> PASSAGE PROVIDED:
In this case, the circuit court did not clearly err in finding that Brandolese failed to present evidence proving, by a preponderance of the evidence, that Venireperson No. 16 was actually biased; he was therefore not entitled to a presumption that the verdict may have been different if she had not participated on the jury. The fact that Venireperson No. 16 was related to one of the assistant prosecutors who took part in Brandolese's prosecution is not – on its own – enough to establish that she was actually biased against him. In Brandolese's direct appeal, the Missouri Supreme Court found that “Brandolese has not shown or even alleged Juror No. 16 was biased or unfair” based simply on her relationship to one of the prosecutors, where “no further questions were posed to Juror No. 16 about her relationship with her brother or its effect on her ability to render an impartial and unbiased verdict.” 601 S.W.3d at 527. The Supreme Court also held that Brandolese had failed to establish a violation of his “constitutional right to a fair and impartial jury” based solely on the familial relationship between Venireperson No. 16 and a prosecutor.
The Supreme Court's decision in Brandolese's direct appeal plainly held that something more was needed to establish that Venireperson No. 16 was biased against Brandolese, beyond the bare fact that her brother was a Pettis County prosecutor. But during this postconviction relief proceeding Brandolese offered nothing to establish Venireperson No. 16's partiality, beyond the record that was before the Supreme Court in his direct appeal. In these circumstances, the circuit court did not clearly err in concluding that Brandolese had failed to establish that he was prejudiced by counsel's failure to more searchingly question Venireperson No. 16.
The gap in Brandolese's evidence is evident from an additional perspective. Brandolese's claim in his first Point is that his trial counsel failed to conduct a sufficient examination of Venireperson No. 16; he contends that additional examination would have revealed information which would have permitted Brandolese to have Venireperson No. 16 stricken for cause. In essence, Brandolese’ first claim is that counsel failed to conduct an adequate investigation of Venireperson No. 16's qualifications. Numerous cases hold, however, that where a movant claims that his counsel was ineffective for failing to conduct an adequate investigation, the movant must prove what an adequate investigation would have discovered. See, e.g., Harris v. State, 666 S.W.3d 263, 267 (Mo. App. E.D. 2023) (in order to prove ineffective assistance based on counsel's failure to adequately investigate, a movant “must allege and prove the information a reasonable investigation would have revealed and how that information would have aided his defense”; citing Anderson v. State, 66 S.W.3d 770, 776 (Mo. App. W.D. 2002)); Ervin v. State, 423 S.W.3d 789, 793 (Mo. App. E.D. 2013) (“to succeed on a claim for ineffective assistance of counsel for failing to investigate, the movant must specifically allege and prove what the information was that counsel failed to discover, whether a reasonable investigation would have revealed the evidence, and how the information would have helped the movant”; also citing Anderson).

> DIRECTIONS:
- A) According to the opinion excerpt, what position did Venireperson No. 16's brother hold?
- B) Please reproduce the opinion excerpt word for word, everything from "The Supreme Court's" down to "Venireperson No. 16.".
Answer using only the opinion excerpt.

> DATASET ENTRIES:
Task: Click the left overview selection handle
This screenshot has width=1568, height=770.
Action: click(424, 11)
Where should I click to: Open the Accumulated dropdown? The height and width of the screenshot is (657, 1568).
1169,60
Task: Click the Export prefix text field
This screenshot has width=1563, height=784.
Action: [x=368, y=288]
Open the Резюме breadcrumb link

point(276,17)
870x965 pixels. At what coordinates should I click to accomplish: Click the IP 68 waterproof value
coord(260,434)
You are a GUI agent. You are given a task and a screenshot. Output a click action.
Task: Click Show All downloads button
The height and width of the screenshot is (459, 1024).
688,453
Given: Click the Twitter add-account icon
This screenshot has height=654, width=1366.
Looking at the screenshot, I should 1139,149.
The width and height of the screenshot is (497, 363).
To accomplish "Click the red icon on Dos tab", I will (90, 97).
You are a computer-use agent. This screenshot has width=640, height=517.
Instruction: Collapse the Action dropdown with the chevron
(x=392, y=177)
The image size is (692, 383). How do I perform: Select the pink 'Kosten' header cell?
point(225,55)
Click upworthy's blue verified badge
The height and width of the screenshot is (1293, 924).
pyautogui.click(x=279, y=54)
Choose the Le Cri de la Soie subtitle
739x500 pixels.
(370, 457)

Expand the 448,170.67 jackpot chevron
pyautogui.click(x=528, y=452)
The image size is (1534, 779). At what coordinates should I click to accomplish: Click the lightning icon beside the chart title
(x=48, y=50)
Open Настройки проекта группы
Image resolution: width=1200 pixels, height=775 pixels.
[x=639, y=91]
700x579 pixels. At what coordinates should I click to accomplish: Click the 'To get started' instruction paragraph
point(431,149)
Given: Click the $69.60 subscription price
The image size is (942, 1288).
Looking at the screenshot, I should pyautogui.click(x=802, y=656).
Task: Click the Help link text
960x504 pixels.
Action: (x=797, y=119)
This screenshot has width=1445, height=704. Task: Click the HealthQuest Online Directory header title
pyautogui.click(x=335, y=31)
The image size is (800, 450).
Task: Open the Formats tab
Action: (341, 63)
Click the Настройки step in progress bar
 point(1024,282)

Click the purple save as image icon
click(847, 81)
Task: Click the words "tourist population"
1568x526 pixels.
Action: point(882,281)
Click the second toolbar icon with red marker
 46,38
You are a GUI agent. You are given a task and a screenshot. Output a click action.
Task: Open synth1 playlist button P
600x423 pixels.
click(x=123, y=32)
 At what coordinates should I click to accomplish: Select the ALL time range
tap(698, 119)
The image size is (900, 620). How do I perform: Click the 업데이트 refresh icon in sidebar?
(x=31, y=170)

> RESULTS OF THE TASKS:
- A) He was a Pettis County prosecutor.

- B)
The Supreme Court's decision in Brandolese's direct appeal plainly held that something more was needed to establish that Venireperson No. 16 was biased against Brandolese, beyond the bare fact that her brother was a Pettis County prosecutor. But during this postconviction relief proceeding Brandolese offered nothing to establish Venireperson No. 16's partiality, beyond the record that was before the Supreme Court in his direct appeal. In these circumstances, the circuit court did not clearly err in concluding that Brandolese had failed to establish that he was prejudiced by counsel's failure to more searchingly question Venireperson No. 16.